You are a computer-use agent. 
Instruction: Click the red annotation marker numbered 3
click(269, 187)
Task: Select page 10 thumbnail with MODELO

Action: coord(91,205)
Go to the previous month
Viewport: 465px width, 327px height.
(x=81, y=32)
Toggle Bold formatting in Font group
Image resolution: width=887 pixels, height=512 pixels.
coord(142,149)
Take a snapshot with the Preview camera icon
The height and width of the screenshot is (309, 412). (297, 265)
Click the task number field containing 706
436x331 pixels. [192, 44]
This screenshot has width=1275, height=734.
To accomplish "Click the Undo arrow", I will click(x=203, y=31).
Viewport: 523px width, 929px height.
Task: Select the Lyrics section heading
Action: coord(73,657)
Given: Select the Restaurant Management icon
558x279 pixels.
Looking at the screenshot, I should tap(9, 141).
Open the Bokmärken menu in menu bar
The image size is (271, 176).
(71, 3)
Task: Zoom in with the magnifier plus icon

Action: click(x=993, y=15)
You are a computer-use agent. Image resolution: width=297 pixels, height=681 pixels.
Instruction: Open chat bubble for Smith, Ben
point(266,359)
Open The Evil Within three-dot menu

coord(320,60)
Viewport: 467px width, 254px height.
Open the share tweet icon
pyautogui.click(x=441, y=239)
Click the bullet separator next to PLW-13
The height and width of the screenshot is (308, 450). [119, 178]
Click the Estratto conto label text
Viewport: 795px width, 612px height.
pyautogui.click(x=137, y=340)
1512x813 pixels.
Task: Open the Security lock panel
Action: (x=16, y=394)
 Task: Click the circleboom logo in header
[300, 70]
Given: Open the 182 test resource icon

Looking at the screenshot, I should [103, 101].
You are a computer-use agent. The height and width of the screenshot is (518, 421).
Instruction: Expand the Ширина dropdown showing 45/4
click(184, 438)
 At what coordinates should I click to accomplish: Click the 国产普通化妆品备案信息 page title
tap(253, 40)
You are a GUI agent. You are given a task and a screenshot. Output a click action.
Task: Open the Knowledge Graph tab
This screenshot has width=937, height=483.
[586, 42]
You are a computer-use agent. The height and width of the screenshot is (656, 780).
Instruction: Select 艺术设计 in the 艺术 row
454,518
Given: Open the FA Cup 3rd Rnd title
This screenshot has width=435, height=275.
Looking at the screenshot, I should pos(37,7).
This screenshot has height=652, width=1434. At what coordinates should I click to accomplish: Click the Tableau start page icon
::::::
*Assignment*
Exactly as written, transcribe every line shown above.

*Reply*
You are a computer-use agent. 
Instruction: Click the red annotation marker numbered 3
click(269, 187)
Task: Select page 10 thumbnail with MODELO

Action: coord(91,205)
Go to the previous month
Viewport: 465px width, 327px height.
(x=81, y=32)
Toggle Bold formatting in Font group
Image resolution: width=887 pixels, height=512 pixels.
coord(142,149)
Take a snapshot with the Preview camera icon
The height and width of the screenshot is (309, 412). (297, 265)
Click the task number field containing 706
436x331 pixels. [192, 44]
This screenshot has width=1275, height=734.
To accomplish "Click the Undo arrow", I will click(x=203, y=31).
Viewport: 523px width, 929px height.
Task: Select the Lyrics section heading
Action: coord(73,657)
Given: Select the Restaurant Management icon
558x279 pixels.
Looking at the screenshot, I should tap(9, 141).
Open the Bokmärken menu in menu bar
The image size is (271, 176).
(71, 3)
Task: Zoom in with the magnifier plus icon

Action: click(x=993, y=15)
You are a computer-use agent. Image resolution: width=297 pixels, height=681 pixels.
Instruction: Open chat bubble for Smith, Ben
point(266,359)
Open The Evil Within three-dot menu

coord(320,60)
Viewport: 467px width, 254px height.
Open the share tweet icon
pyautogui.click(x=441, y=239)
Click the bullet separator next to PLW-13
The height and width of the screenshot is (308, 450). [119, 178]
Click the Estratto conto label text
Viewport: 795px width, 612px height.
pyautogui.click(x=137, y=340)
1512x813 pixels.
Task: Open the Security lock panel
Action: (x=16, y=394)
 Task: Click the circleboom logo in header
[300, 70]
Given: Open the 182 test resource icon

Looking at the screenshot, I should [103, 101].
You are a computer-use agent. The height and width of the screenshot is (518, 421).
Instruction: Expand the Ширина dropdown showing 45/4
click(184, 438)
 At what coordinates should I click to accomplish: Click the 国产普通化妆品备案信息 page title
tap(253, 40)
You are a GUI agent. You are given a task and a screenshot. Output a click action.
Task: Open the Knowledge Graph tab
This screenshot has width=937, height=483.
[586, 42]
You are a computer-use agent. The height and width of the screenshot is (656, 780).
Instruction: Select 艺术设计 in the 艺术 row
454,518
Given: Open the FA Cup 3rd Rnd title
This screenshot has width=435, height=275.
Looking at the screenshot, I should pos(37,7).
This screenshot has height=652, width=1434. At what coordinates should I click to accomplish: Click the Tableau start page icon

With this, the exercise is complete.